Setting properties of a node from a csv - Neo4j

This is an example of my csv file:
_id,official_name,common_name,country,started_by,
ABO.00,Association Football Club Bournemouth,Bournemouth,England,"{""day"":NumberInt(1),""month"":NumberInt(1),""year"":NumberInt(1899)}"
AOK.00,PAE Kerkyra,Kerkyra,Greece,"{""day"":NumberInt(30),""month"":NumberInt(11),""year"":NumberInt(1968)}"

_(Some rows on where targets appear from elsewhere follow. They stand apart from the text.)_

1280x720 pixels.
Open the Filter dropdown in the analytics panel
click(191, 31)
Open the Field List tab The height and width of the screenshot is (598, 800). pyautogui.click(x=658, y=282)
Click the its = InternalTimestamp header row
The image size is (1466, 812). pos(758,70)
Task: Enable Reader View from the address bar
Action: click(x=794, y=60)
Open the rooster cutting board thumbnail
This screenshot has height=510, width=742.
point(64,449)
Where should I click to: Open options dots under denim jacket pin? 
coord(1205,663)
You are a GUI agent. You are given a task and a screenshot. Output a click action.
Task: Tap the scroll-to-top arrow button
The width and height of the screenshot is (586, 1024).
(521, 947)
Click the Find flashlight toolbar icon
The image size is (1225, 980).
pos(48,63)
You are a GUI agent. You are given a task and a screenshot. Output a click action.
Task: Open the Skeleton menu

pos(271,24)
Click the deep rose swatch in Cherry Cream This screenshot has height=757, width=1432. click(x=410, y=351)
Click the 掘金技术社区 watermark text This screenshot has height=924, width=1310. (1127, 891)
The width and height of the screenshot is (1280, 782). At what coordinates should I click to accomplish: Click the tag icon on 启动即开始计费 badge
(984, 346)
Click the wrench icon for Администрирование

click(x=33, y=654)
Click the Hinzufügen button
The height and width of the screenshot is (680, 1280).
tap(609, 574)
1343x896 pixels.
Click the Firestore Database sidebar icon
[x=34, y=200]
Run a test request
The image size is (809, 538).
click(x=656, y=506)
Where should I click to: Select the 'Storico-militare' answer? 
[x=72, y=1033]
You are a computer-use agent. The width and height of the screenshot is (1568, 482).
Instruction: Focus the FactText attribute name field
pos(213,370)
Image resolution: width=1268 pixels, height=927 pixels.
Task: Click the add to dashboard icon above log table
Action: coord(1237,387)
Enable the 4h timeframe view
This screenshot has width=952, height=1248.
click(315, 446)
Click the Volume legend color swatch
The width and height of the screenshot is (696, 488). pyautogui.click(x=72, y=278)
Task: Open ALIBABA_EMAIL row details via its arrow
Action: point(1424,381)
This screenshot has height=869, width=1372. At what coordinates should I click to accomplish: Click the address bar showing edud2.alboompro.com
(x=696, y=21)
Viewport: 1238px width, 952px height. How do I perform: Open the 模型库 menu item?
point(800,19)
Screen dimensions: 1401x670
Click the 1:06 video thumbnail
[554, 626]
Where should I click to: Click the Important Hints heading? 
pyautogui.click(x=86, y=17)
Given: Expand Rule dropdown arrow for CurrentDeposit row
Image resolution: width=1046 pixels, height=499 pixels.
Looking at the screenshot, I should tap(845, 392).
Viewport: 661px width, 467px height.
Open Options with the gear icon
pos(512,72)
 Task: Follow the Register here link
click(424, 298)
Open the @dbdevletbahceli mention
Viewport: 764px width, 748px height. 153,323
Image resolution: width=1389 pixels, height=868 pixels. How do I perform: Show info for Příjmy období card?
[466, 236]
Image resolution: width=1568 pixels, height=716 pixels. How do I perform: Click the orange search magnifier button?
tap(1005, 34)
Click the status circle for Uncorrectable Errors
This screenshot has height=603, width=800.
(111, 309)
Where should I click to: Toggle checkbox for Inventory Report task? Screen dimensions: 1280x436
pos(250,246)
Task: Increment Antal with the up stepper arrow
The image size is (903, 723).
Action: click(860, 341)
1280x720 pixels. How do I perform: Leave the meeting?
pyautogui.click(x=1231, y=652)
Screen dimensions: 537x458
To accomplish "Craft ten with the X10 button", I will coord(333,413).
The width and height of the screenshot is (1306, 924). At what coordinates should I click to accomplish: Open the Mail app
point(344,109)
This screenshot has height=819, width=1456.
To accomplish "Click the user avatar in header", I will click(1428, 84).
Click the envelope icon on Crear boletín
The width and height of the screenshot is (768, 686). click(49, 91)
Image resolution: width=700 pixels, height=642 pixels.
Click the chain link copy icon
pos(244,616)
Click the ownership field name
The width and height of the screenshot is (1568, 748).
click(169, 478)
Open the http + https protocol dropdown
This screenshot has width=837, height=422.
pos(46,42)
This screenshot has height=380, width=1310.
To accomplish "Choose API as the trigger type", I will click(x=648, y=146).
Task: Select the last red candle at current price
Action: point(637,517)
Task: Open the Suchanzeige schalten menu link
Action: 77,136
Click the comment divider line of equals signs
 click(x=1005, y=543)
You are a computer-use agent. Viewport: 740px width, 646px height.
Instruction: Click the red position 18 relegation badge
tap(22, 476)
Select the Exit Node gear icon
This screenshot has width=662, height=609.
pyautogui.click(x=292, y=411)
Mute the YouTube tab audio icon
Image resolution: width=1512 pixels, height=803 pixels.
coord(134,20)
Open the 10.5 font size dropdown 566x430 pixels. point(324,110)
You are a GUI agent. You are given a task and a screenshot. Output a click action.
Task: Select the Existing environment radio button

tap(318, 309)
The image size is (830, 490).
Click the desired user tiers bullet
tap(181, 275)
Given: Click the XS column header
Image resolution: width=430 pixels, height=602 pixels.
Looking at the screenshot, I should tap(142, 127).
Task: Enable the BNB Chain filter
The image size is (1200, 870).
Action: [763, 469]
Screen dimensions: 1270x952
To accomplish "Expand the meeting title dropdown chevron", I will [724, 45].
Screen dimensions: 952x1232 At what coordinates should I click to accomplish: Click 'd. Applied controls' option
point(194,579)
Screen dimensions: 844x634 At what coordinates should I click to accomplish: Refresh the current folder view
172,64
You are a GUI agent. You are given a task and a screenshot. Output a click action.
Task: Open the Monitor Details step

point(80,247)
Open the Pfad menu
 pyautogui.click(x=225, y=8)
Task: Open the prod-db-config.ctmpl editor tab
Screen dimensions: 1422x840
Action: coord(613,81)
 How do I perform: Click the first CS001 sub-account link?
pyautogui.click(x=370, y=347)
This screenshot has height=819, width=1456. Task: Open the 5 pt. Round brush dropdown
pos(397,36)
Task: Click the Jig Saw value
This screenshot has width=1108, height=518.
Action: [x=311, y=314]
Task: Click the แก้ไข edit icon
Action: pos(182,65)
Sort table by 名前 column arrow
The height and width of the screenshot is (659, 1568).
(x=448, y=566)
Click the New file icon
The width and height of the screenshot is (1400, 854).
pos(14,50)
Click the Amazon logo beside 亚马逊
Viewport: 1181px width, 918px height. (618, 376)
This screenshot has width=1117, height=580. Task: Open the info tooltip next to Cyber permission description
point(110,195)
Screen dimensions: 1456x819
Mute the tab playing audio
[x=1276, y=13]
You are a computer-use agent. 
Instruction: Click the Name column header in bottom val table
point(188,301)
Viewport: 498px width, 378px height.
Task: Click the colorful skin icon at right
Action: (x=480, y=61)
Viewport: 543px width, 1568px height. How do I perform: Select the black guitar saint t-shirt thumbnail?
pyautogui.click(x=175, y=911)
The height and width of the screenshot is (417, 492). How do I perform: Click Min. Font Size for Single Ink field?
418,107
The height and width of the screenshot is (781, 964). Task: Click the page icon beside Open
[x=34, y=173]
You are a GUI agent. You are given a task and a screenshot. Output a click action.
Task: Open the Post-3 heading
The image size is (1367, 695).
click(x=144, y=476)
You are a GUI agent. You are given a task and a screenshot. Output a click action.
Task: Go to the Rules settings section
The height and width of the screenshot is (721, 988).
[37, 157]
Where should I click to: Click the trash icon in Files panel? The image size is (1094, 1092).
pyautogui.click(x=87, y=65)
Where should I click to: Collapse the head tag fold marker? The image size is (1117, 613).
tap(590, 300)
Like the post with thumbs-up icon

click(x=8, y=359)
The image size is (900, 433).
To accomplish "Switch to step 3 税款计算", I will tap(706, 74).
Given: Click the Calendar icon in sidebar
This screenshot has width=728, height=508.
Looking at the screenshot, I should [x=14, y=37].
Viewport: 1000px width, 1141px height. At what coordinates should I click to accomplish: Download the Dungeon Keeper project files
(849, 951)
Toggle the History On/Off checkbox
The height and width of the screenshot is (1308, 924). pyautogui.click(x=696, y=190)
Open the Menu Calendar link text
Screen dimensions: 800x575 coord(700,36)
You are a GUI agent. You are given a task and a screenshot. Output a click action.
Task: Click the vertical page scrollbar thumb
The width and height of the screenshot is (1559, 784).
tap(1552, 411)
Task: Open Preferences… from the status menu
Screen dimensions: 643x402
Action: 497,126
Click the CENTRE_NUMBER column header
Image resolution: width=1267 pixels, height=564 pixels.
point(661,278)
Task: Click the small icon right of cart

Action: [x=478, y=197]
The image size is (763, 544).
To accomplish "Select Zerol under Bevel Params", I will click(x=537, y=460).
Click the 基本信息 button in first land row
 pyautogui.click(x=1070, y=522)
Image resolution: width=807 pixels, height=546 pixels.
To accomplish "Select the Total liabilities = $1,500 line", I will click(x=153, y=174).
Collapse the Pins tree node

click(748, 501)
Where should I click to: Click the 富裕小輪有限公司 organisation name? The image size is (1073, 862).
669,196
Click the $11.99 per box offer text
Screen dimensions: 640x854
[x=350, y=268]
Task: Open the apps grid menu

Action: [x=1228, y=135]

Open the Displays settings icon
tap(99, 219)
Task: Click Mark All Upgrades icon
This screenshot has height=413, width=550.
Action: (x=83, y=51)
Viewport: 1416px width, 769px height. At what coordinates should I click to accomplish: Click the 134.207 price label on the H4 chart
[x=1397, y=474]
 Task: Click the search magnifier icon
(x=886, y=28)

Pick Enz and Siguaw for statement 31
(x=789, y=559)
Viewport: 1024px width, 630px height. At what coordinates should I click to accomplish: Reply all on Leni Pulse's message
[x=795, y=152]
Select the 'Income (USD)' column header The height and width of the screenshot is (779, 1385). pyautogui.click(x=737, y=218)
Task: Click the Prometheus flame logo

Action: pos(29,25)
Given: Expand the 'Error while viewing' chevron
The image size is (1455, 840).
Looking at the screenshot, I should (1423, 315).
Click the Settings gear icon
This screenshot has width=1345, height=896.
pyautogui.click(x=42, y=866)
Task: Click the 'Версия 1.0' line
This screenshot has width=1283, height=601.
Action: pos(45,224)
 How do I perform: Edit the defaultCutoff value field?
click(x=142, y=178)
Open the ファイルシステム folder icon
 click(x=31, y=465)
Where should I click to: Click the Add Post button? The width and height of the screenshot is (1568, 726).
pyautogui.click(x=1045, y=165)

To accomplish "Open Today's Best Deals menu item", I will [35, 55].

I have to import this csv into Neo4j:
LOAD CSV WITH HEADERS FROM
'file:///Z:/path/to/file/team.csv' as line
create (p:Team {_id:line._id, official_name:line.official_name, common_name:line.common_name, country:line.country, started_by_day:line.started_by.day,started_by_month:line.started_by.month,started_by_year:line.started_by.year
I get an error(Neo.ClientError.Statement.InvalidType) setting started_by.day, started_by.month, started_by.year
How can I set rightly the properties about started_by?
Format of you csv should be following:
_id,official_name,common_name,country,started_by_day,started_by_month,started_by_year
ABO.00,Association Football Club Bournemouth,Bournemouth,England,1,1,1899
Cypher:
LOAD CSV WITH HEADERS FROM 'file:///Z:/path/to/file/team.csv' as line
CREATE (p:Team {_id:line._id, official_name:line.official_name, common_name:line.common_name, country:line.country, started_by_day:line.started_by_day,started_by_month:line.started_by_month,started_by_year:line.started_by_year})
It looks like your date part in the csv file is in JSON format - don't you need to parse that first?
line.started_by
is this string
"{""day"":NumberInt(30),""month"":NumberInt(11),""year"":NumberInt(1968)}"
There is no line.started_by.day